[Screenshot grounding data]
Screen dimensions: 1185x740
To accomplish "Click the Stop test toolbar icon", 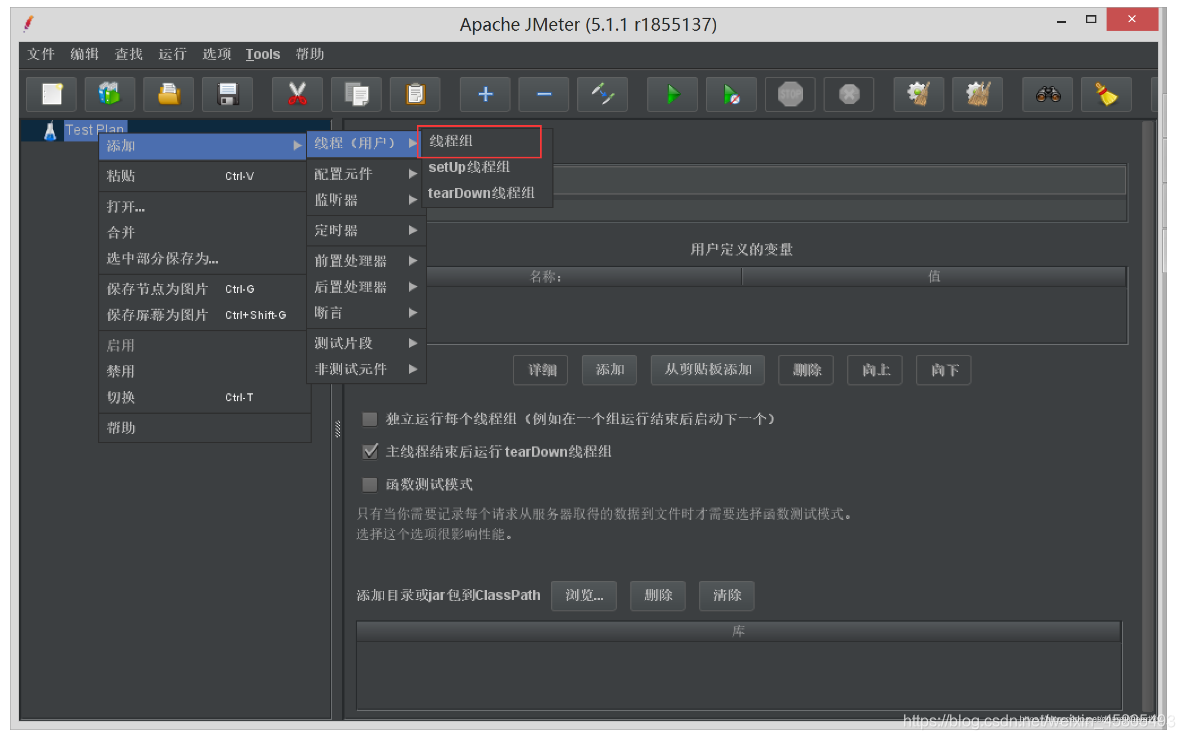I will tap(790, 93).
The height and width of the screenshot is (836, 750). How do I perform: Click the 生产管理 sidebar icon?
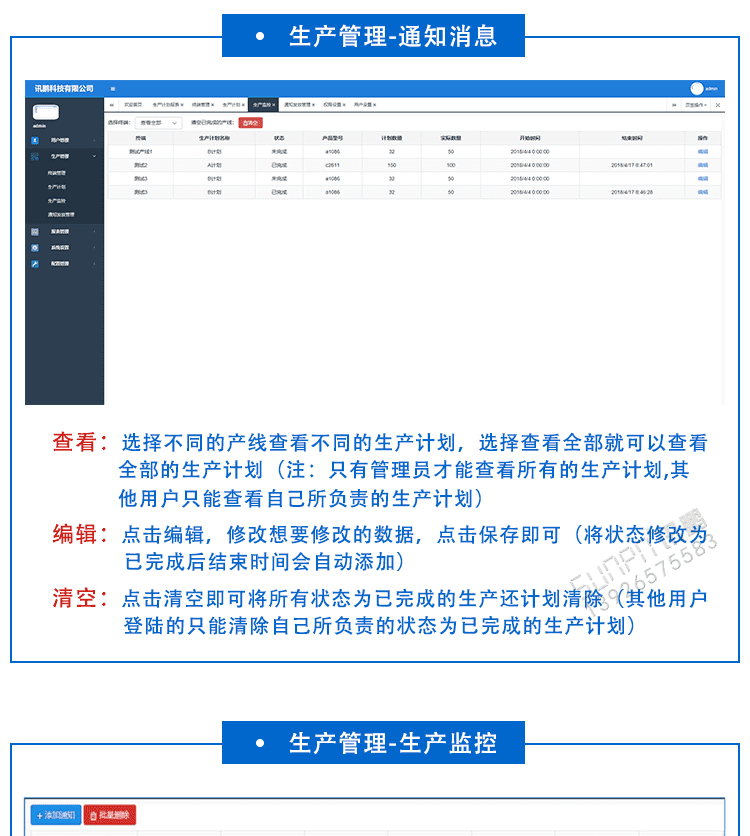coord(34,157)
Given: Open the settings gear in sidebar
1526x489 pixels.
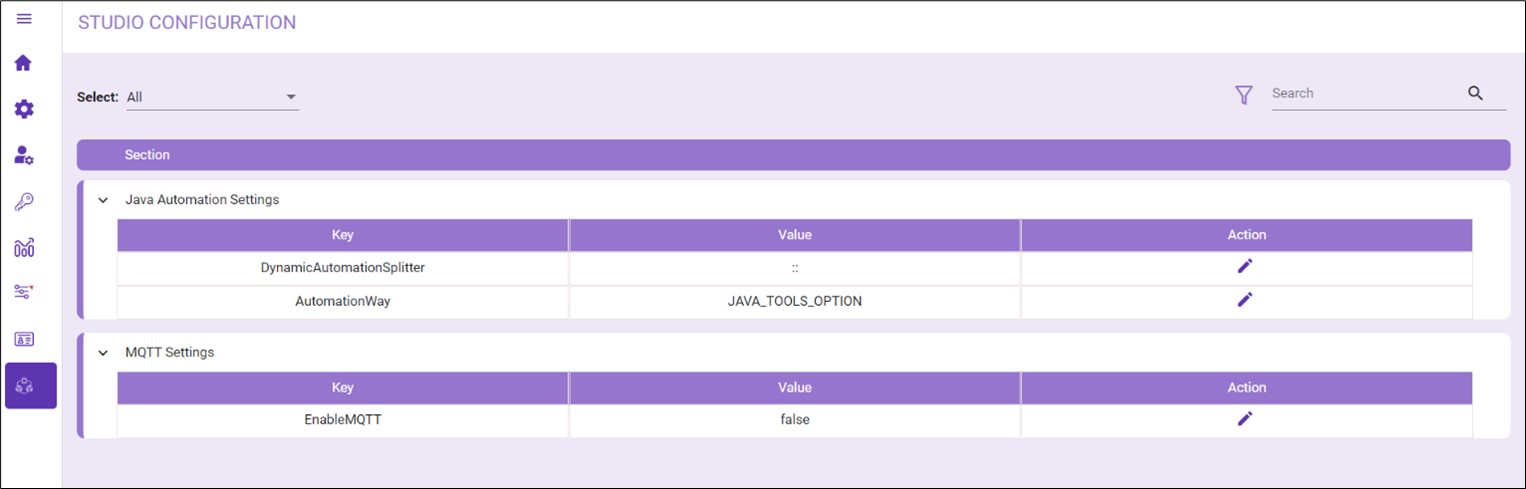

## What you need to do
An exact copy of the lines from the one with "The height and" through the end of the entries above, both included, is the whole answer. It contains no pictures.

## Result of this exercise
The height and width of the screenshot is (836, 750). How do I perform: Click the 生产管理 sidebar icon?
coord(34,157)
Given: Open the settings gear in sidebar
1526x489 pixels.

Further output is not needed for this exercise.